Requirement
Taking the line with "Quân khu 3 (29, 2248)" as the first and the line with "Trái ngọt của yêu thương (35, 1034)" as the last, set down exactly every line in that range from the entries below, and no more.

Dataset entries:
____

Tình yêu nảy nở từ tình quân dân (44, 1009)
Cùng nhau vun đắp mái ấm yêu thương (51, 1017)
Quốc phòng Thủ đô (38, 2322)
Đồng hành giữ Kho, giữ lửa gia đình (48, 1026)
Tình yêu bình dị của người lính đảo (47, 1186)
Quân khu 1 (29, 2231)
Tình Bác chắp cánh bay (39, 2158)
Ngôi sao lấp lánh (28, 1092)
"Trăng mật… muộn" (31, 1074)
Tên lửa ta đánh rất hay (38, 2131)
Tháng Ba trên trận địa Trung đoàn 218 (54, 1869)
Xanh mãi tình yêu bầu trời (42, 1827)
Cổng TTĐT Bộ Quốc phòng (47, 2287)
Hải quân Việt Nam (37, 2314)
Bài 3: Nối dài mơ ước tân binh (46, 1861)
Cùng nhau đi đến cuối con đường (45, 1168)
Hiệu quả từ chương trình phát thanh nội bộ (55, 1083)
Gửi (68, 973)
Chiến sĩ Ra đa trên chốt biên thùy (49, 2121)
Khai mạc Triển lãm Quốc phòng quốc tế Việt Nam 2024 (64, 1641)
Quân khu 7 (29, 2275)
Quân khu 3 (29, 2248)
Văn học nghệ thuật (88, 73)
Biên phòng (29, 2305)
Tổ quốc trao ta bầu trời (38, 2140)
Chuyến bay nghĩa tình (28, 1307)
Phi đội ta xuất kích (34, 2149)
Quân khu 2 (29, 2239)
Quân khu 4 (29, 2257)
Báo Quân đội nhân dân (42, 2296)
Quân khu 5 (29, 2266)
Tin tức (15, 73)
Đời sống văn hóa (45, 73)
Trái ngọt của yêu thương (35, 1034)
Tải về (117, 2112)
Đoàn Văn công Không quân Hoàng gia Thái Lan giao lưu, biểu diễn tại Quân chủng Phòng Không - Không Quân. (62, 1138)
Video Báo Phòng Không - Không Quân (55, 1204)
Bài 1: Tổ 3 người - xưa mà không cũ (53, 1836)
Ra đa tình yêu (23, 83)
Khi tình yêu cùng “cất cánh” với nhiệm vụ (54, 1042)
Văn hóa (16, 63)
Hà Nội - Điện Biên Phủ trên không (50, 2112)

____

Solved exercise
Quân khu 3 (29, 2248)
Văn học nghệ thuật (88, 73)
Biên phòng (29, 2305)
Tổ quốc trao ta bầu trời (38, 2140)
Chuyến bay nghĩa tình (28, 1307)
Phi đội ta xuất kích (34, 2149)
Quân khu 2 (29, 2239)
Quân khu 4 (29, 2257)
Báo Quân đội nhân dân (42, 2296)
Quân khu 5 (29, 2266)
Tin tức (15, 73)
Đời sống văn hóa (45, 73)
Trái ngọt của yêu thương (35, 1034)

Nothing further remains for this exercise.